_LISTED RECORDS_
☆ ☆ ☆

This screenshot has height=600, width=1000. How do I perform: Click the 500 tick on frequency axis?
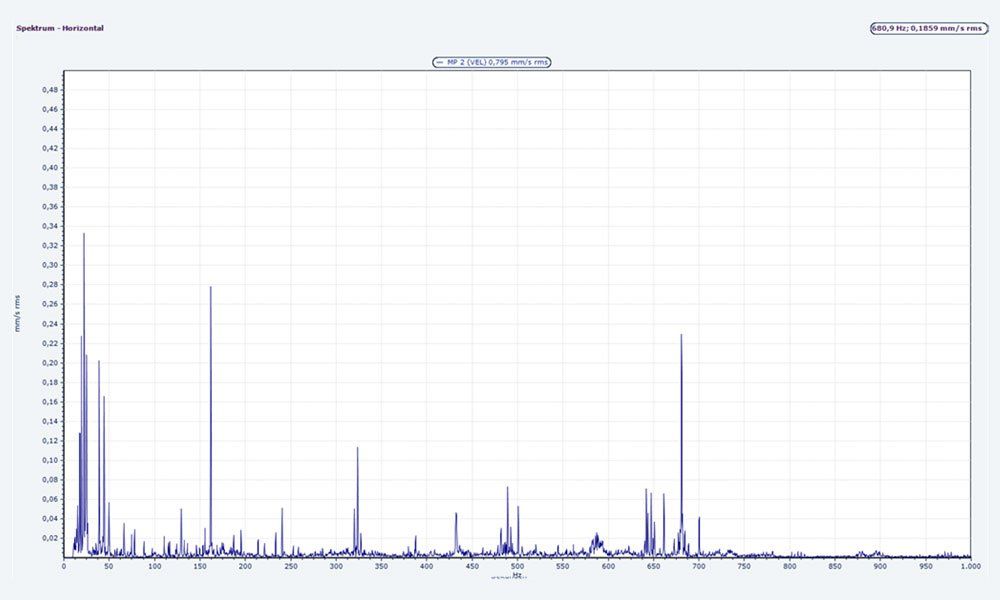517,567
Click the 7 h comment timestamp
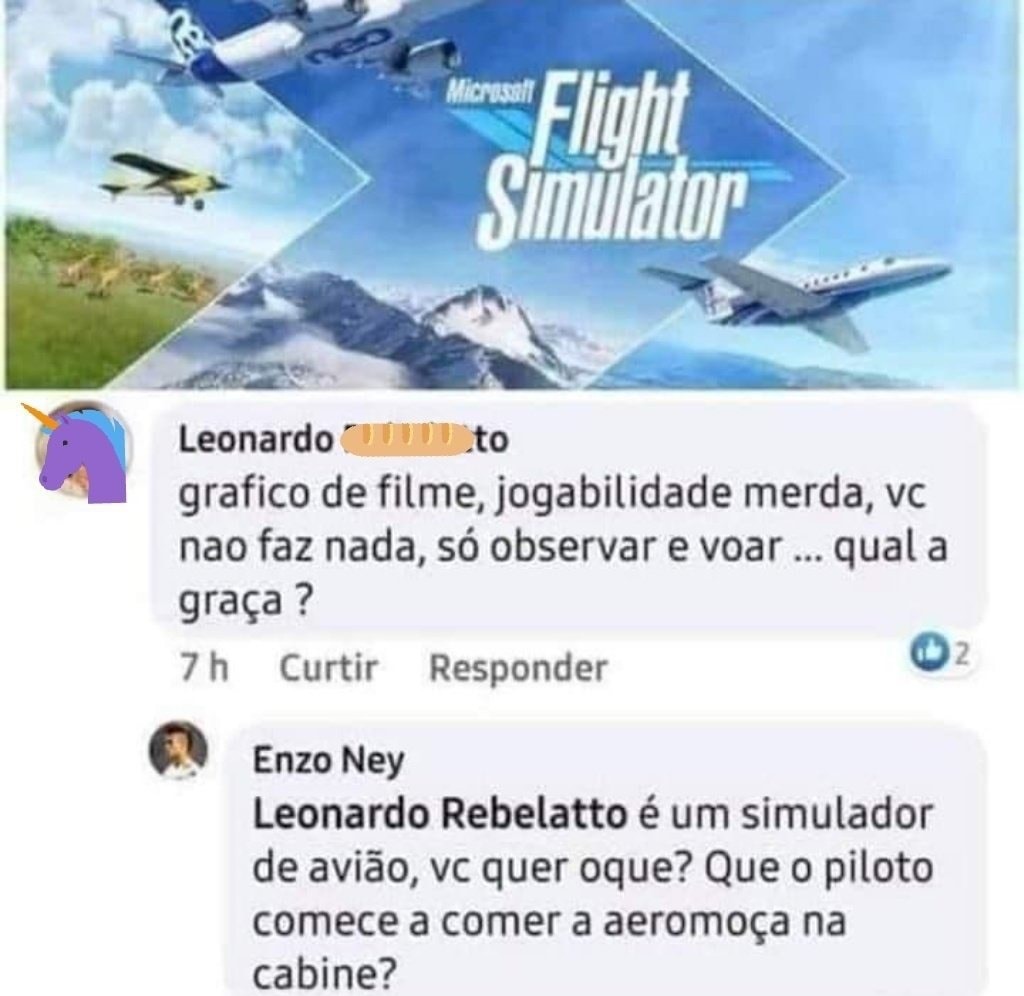The image size is (1024, 996). click(204, 667)
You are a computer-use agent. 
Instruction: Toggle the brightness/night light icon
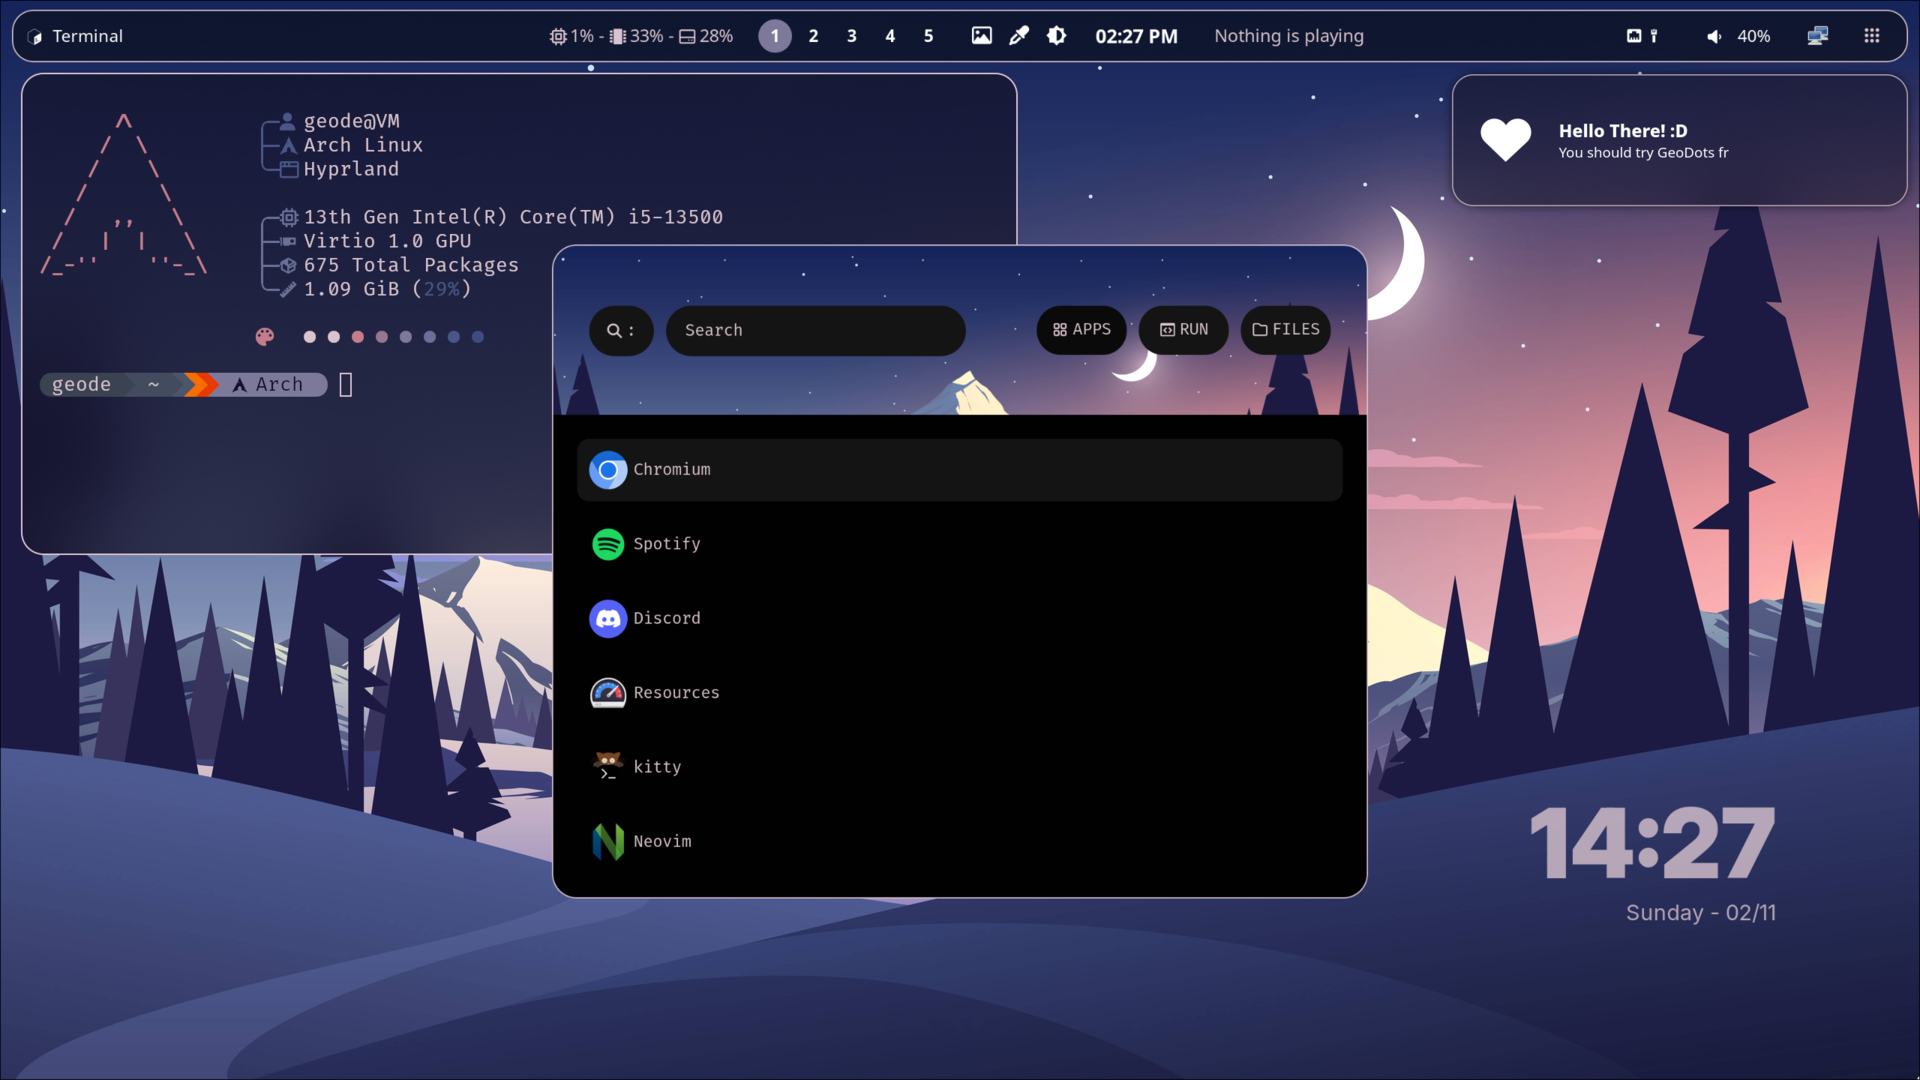1056,36
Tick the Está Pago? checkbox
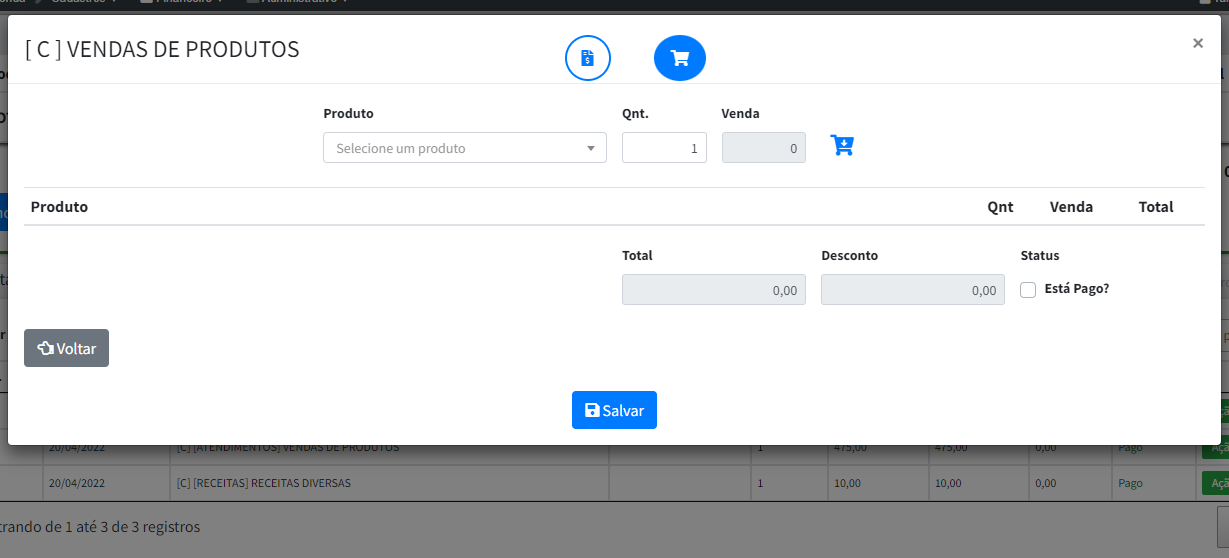 coord(1028,290)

☆ ☆ ☆

_TASK BRIEF_
Copy out the lines above word for word, leaving out the pictures.

_FINISHED TASK_
This screenshot has height=600, width=1000. How do I perform: Click the 500 tick on frequency axis?
517,567
Click the 7 h comment timestamp
The image size is (1024, 996). click(204, 667)
You are a computer-use agent. 
Instruction: Toggle the brightness/night light icon
1056,36
Tick the Está Pago? checkbox
 coord(1028,290)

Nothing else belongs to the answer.